Insurers as cyber auditors

Cyber insurance is an “important” tool, Deputy Treasury Secretary Sarah Bloom Raskin said at a Sept. 10 conference on the topic sponsored by the Center for Strategic and International Studies.

The actual payout companies could get from their cyber insurance in the event of a breach is a “last line of defense,” Raskin noted, but there’s more benefit to getting insured than just the money.

“The underwriting process itself can bolster cybersecurity,” she noted.

“At [insurance broker] Marsh, we don’t consider ourselves just in cyber insurance,” said the firm’s senior cyber advisory specialist Matt McCabe, echoing Raskin’s comment. “We’re in cyber risk management.”

When a company wants to buy cyber insurance, they don’t just fill out some forms, pay a premium and call it a day, McCabe said. “That’s just not how the industry works.”

Instead, companies work through an involved exercise as underwriters closely examine their cybersecurity setup and offer suggestions for improvement, something McCabe called, “the closest thing I’ve seen to a deposition outside the courtroom process.”

Insurers typically stay on top of their clients afterward to promote good cybersecurity practices, McCabe added.

A dearth of information

A key challenge facing the industry is data.

“There’s a paucity of information” about cyberattacks on private companies, noted Suzanne Spaulding, the Homeland Security Department’s undersecretary for the National Protection and Programs Directorate. Companies just don’t want to talk about cyber incidents unless they absolutely have to (when hackers take information public, as happened with Ashley Madison and Sony Pictures, or when the release of personally identifiable information renders the company legally obligated to disclose a breach), Spaulding said.

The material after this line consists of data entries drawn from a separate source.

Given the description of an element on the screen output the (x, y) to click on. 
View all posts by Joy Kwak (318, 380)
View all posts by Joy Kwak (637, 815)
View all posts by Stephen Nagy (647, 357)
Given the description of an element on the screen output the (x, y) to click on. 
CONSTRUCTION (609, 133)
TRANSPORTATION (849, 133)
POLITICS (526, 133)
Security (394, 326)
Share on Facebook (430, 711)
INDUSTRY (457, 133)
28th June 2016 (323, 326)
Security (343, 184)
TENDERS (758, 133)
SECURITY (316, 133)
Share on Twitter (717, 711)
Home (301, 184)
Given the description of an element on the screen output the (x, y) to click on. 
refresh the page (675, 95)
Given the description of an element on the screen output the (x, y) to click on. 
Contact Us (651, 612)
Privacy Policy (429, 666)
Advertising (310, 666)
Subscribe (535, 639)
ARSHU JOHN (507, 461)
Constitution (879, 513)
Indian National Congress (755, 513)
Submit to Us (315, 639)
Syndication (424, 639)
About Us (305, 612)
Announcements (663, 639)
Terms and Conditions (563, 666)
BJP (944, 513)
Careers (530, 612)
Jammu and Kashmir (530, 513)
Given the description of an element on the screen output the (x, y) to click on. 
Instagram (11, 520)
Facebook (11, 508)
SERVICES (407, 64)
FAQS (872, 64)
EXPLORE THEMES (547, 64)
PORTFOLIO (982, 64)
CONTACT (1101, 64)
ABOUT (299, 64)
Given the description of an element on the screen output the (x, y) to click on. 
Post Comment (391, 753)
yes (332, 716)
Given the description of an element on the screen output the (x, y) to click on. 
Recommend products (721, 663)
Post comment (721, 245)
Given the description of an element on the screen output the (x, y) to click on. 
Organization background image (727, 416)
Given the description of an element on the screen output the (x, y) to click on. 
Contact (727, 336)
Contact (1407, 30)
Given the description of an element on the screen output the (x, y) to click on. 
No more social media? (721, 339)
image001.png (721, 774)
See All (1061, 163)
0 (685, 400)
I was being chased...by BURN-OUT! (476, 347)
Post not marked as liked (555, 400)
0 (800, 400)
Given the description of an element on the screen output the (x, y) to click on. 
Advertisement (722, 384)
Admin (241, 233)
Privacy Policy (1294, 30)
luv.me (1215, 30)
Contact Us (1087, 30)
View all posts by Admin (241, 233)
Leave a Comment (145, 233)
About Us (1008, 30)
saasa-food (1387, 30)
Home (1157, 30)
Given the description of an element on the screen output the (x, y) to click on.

Underwriters are left with a big knowledge gap as they try to figure out the type, frequency and severity of cyber threats.

BitSight Technologies is one of the private assessment firms filling that gap, giving companies security ratings on a 250-900 scale, much like FICO scores relay the risk associated with lending to individuals.

“Cyber insurance is harder in many respects than traditional risk insurance, in part because the historical data hasn't been aggregated but also because there's less certainty about the effectiveness of ‘best practices,’” noted Jake Olcott, BitSight’s VP of business development.

Third-party assessors like BitSight probing company defenses from the outside can help insurers know the risk they’re taking on, and help companies understand how well they’re defending themselves (or how poorly; of the six industries BitSight tracks, two average “basic” security levels and four average “intermediate,” with only the finance industry topping 700 on average).

But Olcott said the government still needs to play an important role, “providing more information, more data for those underwriters.”

DHS’s Spaulding promised to help, plugging the department’s Cyber Incident Data and Analysis Working Group.

Geared at gathering private sector cybersecurity incident data into one, shareable database, CIDAWG released a new cyber insurance white paper on Sept. 14, Spaulding said.

Incident reports coming to DHS will be anonymized and companies will face no liability for sharing information, Spaulding pledged, adding that her “cyber ninja warriors” have been working to ensure the information sharing setup is as secure as possible.

“We really want to incentivize information coming into one place,” she said.

According to Olcott, McCabe and other industry veterans, that data repository could prove invaluable for the nascent cyber insurance marketplace.